I’m not ashamed to admit that Terry Wogan was one of my very first crushes – following, as he did, on the heels of Alan Alda as Hawkeye Pierce in M*A*S*H. I clearly had a thing for wisecracking men with thick hair, good sideburns and twinkly eyes. (I was only human. And 12.)
Terry Wogan was the very definition of ‘twinkly’. After learning of his death, and reading tributes to him, I searched for photos of him to share on Twitter, in part to explain my schoolgirl crush. But when I found them – a range of pictures from the 80s to the noughties – I realised I didn’t need to explain it.
Even without hearing his dulcet Irish tones, or watching him give his trademark sideways glance of mock hurt or bafflement, the photos showed in his eyes and his body language what a charming, funny and, yes, twinkly chap he was. And then it hit me: the photos were of a genuine man; a man who wore life lightly and without ego. Terry Wogan was loved and liked because he was, quite simply, himself.
I say ‘quite simply’, but being yourself, being your true self, is harder than it sounds. Most of us – at work, in our relationships, in our families, with strangers, even – find it difficult to always be our authentic selves. And because it’s difficult, it’s relatively rare, which is also why people like Terry Wogan, people who seem so at ease with themselves, stand out to us, and why we’re drawn to them.
“As Wogan himself said about ‘being all things to all men’: ‘I’d rather not… You can’t expect more than 50 per cent approval, because not everybody is going to love you.’”
It was because he was at ease with himself, of course, that he was at ease with the rest of the world.

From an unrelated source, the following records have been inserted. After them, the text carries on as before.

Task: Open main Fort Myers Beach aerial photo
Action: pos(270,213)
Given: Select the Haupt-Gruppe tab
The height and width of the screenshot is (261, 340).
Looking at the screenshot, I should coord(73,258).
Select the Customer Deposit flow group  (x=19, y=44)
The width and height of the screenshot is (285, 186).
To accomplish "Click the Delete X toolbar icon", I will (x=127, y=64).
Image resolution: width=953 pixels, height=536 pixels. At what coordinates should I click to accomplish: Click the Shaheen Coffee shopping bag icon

In his dealings with everyone – from chatshow guests to Blankety Blank celebrities, from radio listeners to the ordinary people who have shared anecdotes about meeting him – Terry Wogan treated everyone with respect (even the Europeans he gently took the mickey out of during the Eurovision Song Contest).

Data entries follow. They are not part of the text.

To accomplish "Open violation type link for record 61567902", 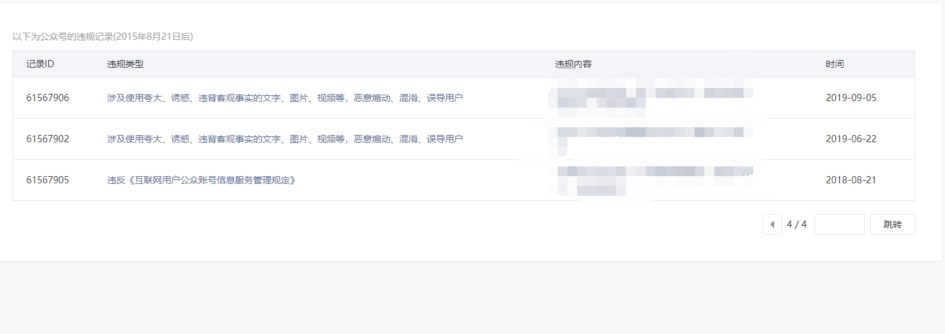I will (x=285, y=139).
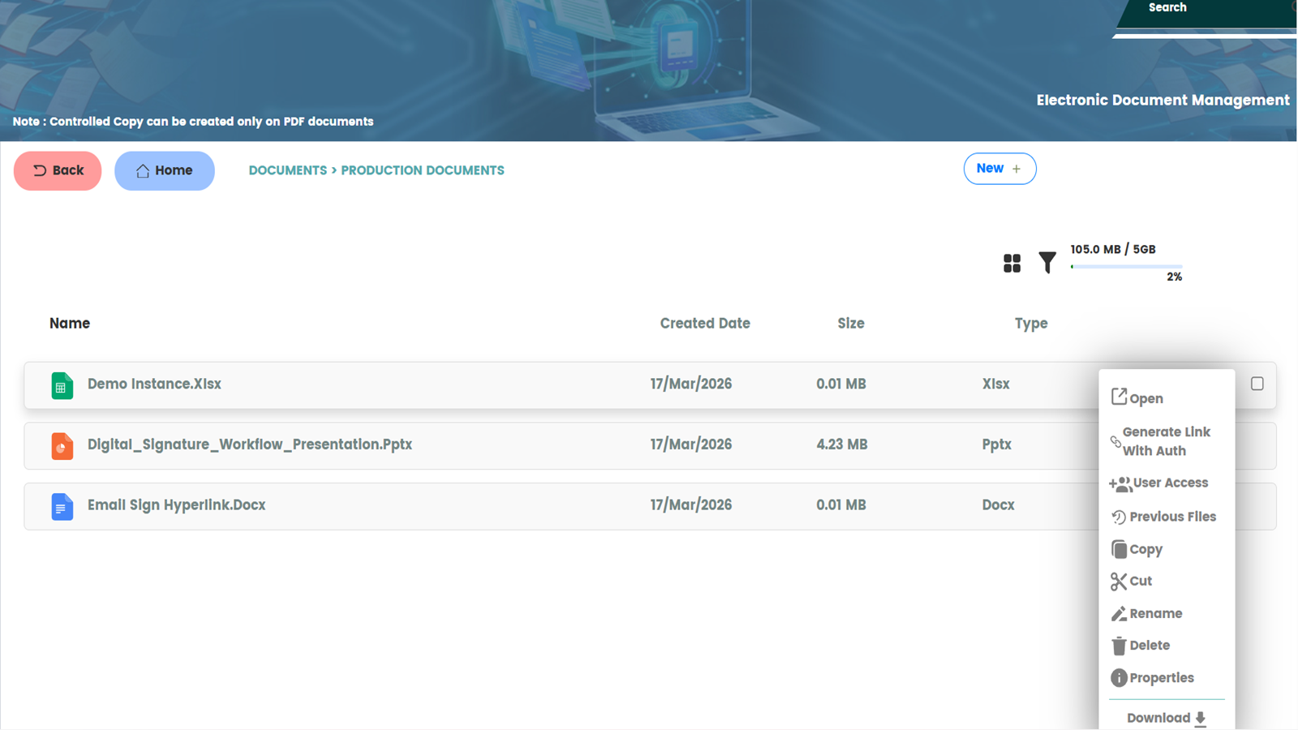Switch to grid view icon
The image size is (1298, 730).
coord(1012,263)
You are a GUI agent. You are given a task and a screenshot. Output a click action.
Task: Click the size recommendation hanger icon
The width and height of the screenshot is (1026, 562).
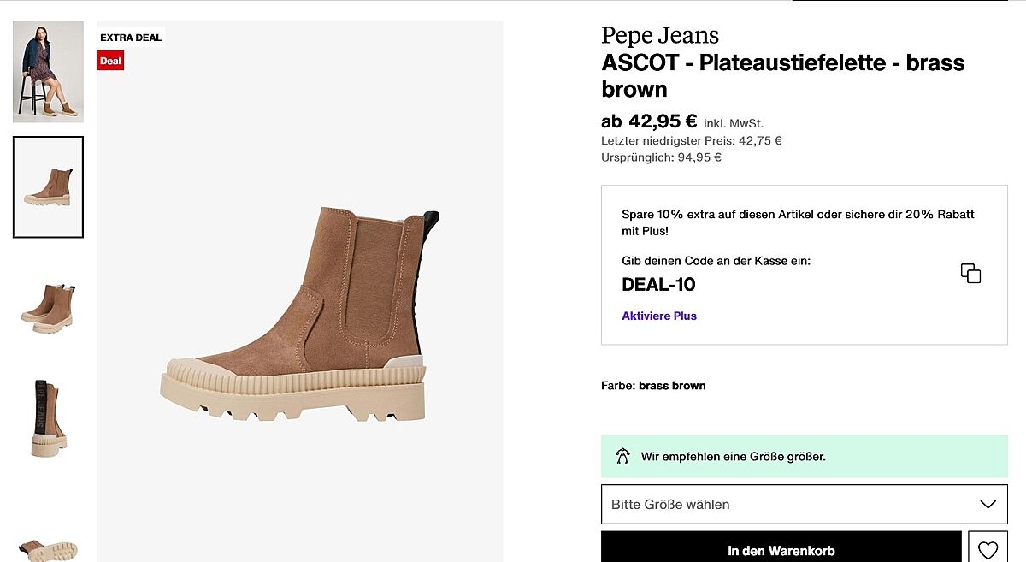pos(623,457)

He clearly seemed to regard everyone as worth listening to, everyone as valid, everyone as his equal.
It’s a quality I think he shared with the late, great Rik Mayall – a man who was also (utter, utter, utter) utterly himself – and it seems to me that it comes from the same basic principle that Rik expressed in his speech to graduates of Exeter University. “All men are equal,” he told them. “Therefore, no one can ever be your genuine superior.”
And as Terry once told an interviewer: “I was brought up to do my duty. Not to be vain, not to shout from the rooftops about my virtues – to be modest and well-behaved. I’m totally wrong for showbusiness.” (Which is probably why he was such a shining light in showbusiness.)
Feeling neither superior nor inferior – being as gently modest as our Tel – can only happen when we strip away our ego. And that’s exactly what the ‘true’ self is: the person we are when our ego, fears and insecurities don’t get in the way; the person underneath the defensive, protective behaviours we’ve adopted in order to make life safer and a little less scary.
“It was because he was at ease with himself, of course, that Terry Wogan was at ease with the rest of the world ”
Showing who we really are is scary because it involves making ourselves vulnerable. We risk opening ourselves up to possible rejection, hurt or even ridicule and, at the deepest level, we fear, to the possibility of not being loved. All of us have been told at some point, explicitly or not – by our family, by society, by someone we saw as bigger and more powerful than us – that we have to act/speak/look/behave a certain way in order to be acceptable and loveable. Society does it to us all the time. But we’re all loveable exactly as we are, and Terry Wogan embodied that.
Plus, while showing who we really are and what we really think and feel about the world can open us up to rejection, so what? In the words of the old saying: those who mind don’t matter, and those who matter don’t mind. Or as Terry himself said about ‘being all things to all men’: “I’d rather not… You can’t expect more than 50 per cent approval, because not everybody is going to love you.”
Instead, as he suggested, you just “do your best”. Because each time we do so – each time we do our best, as who we really are – we take a step closer to being our more authentic, and thus happier, selves. With each step, we give permission to others to also be their true selves. And with each step, we start to learn that who we are is entirely loveable. Just like the loveable El Tel.